IRA behält die Waffen

■ Die Untergrundorganisation will ihr Kriegsgerät vorerst nicht ausmustern

Dublin (taz) – Die Irisch-Republikanische Armee (IRA) behält ihre Waffen. In einem Interview mit der Sinn-Féin-Zeitung An Phoblacht sagte ein Sprecher des Armeerats: „Einige Leute mißbrauchen die Frage der Waffen, um das Karfreitagsabkommen zu unterminieren oder nachzuverhandeln.
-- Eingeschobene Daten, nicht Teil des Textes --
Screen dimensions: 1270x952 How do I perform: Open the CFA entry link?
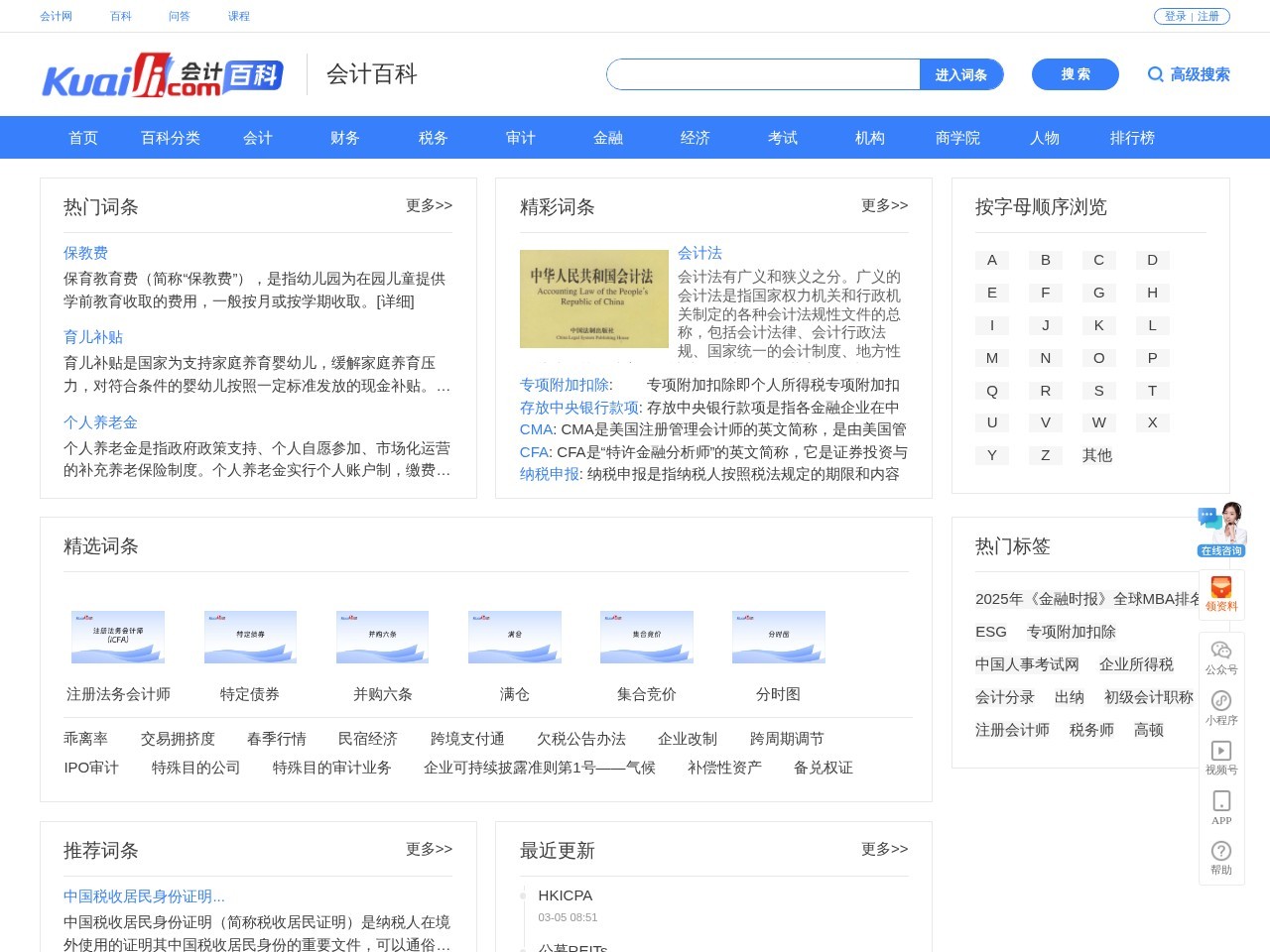point(532,451)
Das dürfen wir nicht zulassen.“ Gleichzeitig verlangte der Sprecher von der IRA-Absplitterung „Real IRA“, die vor zwei Wochen bei einem Anschlag in Omagh 28 Menschen getötet hat, sich unverzüglich aufzulösen.

Für die Unionisten ist die Ausmusterung der IRA-Waffen eine Vorbedingung für Sinn Féins Beteiligung an der nordirischen Regierung, die noch in diesem Monat gebildet werden soll. Laut britisch- irischem Abkommen vom Karfreitag, das in beiden Teilen Irlands per Volksentscheid abgesegnet worden ist, hat Sinn Féin aufgrund des Wahlergebnisses vom Juni Anspruch auf zwei Ministerposten.

Martin McGuinness, einer der beiden Anwärter darauf, hat sich mehrmals mit dem kanadischen General John de Chastelain getroffen, der die Waffenkommission leitet. McGuinness hat es abgelehnt, als Vermittler zwischen der Kommission und der IRA zu fungieren. Möglicherweise macht die IRA jedoch eine Konzession an den in seiner eigenen Partei umstrittenen Unionistenchef David Trimble und erklärt ihren Krieg offiziell für beendet.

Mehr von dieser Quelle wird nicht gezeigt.